## [EXERCISE REQUIREMENTS]
**a.** In the text on distributed deadlocks, explain why the wait-die algorithm makes cycles impossible.
**b.** According to the text on distributed deadlocks, who proposed the algorithm for detecting deadlocks in a distributed system, and in what year?
**c.** Rewrite the paragraph of the text on distributed deadlocks that begins "The Chandy-Misra-Haas algorithm works this way" as a list, keeping its main facts.

## [TEXT FOR ANALYSIS]

Start of Block

Distributed deadlock detection

An algorithm for detecting deadlocks in a distributed system was proposed by Chandy, Misra, and Haas in 1983. Processes request resources from the current holder of that resource. Some processes may wait for resources, which may be held either locally or remotely. Cross-machine arcs make looking for cycles, and hence detecting deadlock, difficult. This algorithm avoids the problem of constructing a Global WFG.

The Chandy-Misra-Haas algorithm works this way: when a process has to wait for a resource, a probe message is sent to the process holding that resource. The probe message contains three components: the process ID that blocked, the process ID that is sending the request, and the destination. Initially, the first two components will be the same. When a process receives the probe: if the process itself is waiting on a resource, it updates the sending and destination fields of the message and forwards it to the resource holder. If it is waiting on multiple resources, a message is sent to each process holding the resources. This process continues as long as processes are waiting for resources. If the originator gets a message and sees its own process number in the blocked field of the message, it knows that a cycle has been taken and deadlock exists. In this case, some process (transaction) will have to die. The sender may choose to commit suicide and abort itself or an election algorithm may be used to determine an alternate victim (e.g., youngest process, oldest process, …).

Distributed deadlock prevention

An alternative to detecting deadlocks is to design a system so that deadlock is impossible. We examined the four conditions for deadlock. If we can deny at least one of these conditions then we will not have deadlock.

Mutual exclusion
To deny this means that we will allow a resource to be held (used) by more than one process at a time. If a resource can be shared then there is no need for mutual exclusion and deadlock cannot occur. Too often, however, a process requires mutual exclusion for a resource because the resource is some object that will be modified by the process.
Hold and wait
Denying this means that processes that hold resources cannot wait for another resource. This typically implies that a process should grab all of its resources at once. This is not practical either since we cannot always predict what resources a process will need throughout its execution.
A resource, once granted, cannot be taken away. In transactional systems, allowing preemption means that a transaction can come in and modify data (the resource) that is being used by another transaction. This differs from mutual exclusion since the access is not concurrent but the same problem arises of having multiple transactions modify the same resource. We can support this with optimistic concurrency control algorithms that will check for out-of-order modifications at commit time and roll back (abort) if there are potential inconsistencies.
Circular wait
Avoiding circular wait means that we ensure that a cycle of waiting on resources does not occur. We can do this by enforcing an ordering on granting resources and aborting transactions or denying requests if an ordering cannot be granted.

One way of avoiding circular wait is to obtain a globally-unique timestamp (e.g., Lamport total ordering) for every transaction so that no two transactions get the same timestamp. When one process is about to block waiting for a resource that another process is using, check which of the two processes has a younger timestamp and give priority to the older process.
If a younger process is using the resource, then the older process (that wants the resource) waits. If an older process is holding the resource, the younger process (that wants the resource) aborts itself. This forces the resource utilization graph to be directed from older to younger processes, making cycles impossible. This algorithm is known as the wait-die algorithm.

An alternative, but similar, method by which resource request cycles may be avoided is to have an old process abort (kill) the younger process that holds a resource. If a younger process wants a resource that an older one is using, then it waits until the older process is done. In this case, the graph flows from young to old and cycles are again impossible. This variant is called the wound-wait algorithm.


This document is modified from an original version published on October 23, 2012.

End of Block

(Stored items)
Start of Block

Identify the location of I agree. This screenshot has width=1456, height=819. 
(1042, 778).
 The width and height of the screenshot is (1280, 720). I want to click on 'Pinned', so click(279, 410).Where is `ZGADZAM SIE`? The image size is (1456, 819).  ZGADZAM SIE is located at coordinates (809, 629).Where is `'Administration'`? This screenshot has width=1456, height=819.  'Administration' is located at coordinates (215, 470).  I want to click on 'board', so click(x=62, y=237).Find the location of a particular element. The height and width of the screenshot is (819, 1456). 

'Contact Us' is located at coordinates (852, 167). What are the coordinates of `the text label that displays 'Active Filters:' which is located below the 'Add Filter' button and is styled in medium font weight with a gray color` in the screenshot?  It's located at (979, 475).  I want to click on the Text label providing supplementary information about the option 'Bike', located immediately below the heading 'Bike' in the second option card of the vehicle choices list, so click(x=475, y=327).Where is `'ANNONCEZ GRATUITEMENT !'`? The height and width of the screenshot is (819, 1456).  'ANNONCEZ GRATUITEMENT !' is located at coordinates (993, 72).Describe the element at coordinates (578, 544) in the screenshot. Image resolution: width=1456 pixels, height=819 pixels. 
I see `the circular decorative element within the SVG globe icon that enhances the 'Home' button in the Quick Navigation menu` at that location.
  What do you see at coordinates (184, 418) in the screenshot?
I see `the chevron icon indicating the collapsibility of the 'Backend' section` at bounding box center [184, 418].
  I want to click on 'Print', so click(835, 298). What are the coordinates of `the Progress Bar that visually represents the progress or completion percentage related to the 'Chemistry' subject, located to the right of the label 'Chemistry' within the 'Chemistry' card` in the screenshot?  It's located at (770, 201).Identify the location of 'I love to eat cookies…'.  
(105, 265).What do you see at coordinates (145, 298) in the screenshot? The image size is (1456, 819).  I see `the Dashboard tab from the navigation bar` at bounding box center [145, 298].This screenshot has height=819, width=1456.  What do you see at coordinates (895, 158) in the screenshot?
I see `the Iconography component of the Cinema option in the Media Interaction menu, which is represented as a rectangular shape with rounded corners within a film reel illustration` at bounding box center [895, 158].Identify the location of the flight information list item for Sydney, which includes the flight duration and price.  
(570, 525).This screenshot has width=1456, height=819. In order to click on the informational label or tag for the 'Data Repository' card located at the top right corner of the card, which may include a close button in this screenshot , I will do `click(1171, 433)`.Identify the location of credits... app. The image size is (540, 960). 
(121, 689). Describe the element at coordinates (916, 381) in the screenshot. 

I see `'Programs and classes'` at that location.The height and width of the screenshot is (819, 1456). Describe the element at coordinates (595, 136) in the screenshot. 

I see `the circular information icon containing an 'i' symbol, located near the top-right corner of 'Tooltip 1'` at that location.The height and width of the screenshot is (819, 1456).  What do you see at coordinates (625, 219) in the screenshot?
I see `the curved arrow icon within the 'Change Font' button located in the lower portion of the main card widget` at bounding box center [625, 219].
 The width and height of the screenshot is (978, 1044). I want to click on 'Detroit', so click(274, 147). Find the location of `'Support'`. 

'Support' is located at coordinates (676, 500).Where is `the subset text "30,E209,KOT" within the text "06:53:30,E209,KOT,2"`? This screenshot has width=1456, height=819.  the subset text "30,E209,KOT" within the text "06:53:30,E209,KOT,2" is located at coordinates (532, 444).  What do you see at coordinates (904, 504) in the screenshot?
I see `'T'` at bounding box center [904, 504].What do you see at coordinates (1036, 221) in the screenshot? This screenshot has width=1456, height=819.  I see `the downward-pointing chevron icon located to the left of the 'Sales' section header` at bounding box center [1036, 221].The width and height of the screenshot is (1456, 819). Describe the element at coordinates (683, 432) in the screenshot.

End of Block

## [TASK ANSWERS]
**a.** Under wait-die, an older process waits when a younger process holds the resource it wants. A younger process aborts itself when an older process holds the resource it wants. This forces the resource utilization graph to be directed from older to younger processes, so no cycle can form.

**b.** Chandy, Misra, and Haas proposed it in 1983.

**c.**
- When a process has to wait for a resource, it sends a probe message to the process holding that resource.
- The probe has three components: the ID of the blocked process, the ID of the process sending the request, and the destination. At first, the first two are the same.
- A process that receives the probe and is itself waiting on a resource updates the sending and destination fields and forwards the probe to the resource holder. If it is waiting on several resources, it sends a message to each holder.
- This continues as long as processes are waiting for resources.
- If the originator receives a message with its own process number in the blocked field, a cycle has been taken and deadlock exists.
- Some process (transaction) must then die. The sender may abort itself, or an election algorithm may pick another victim, such as the youngest or oldest process.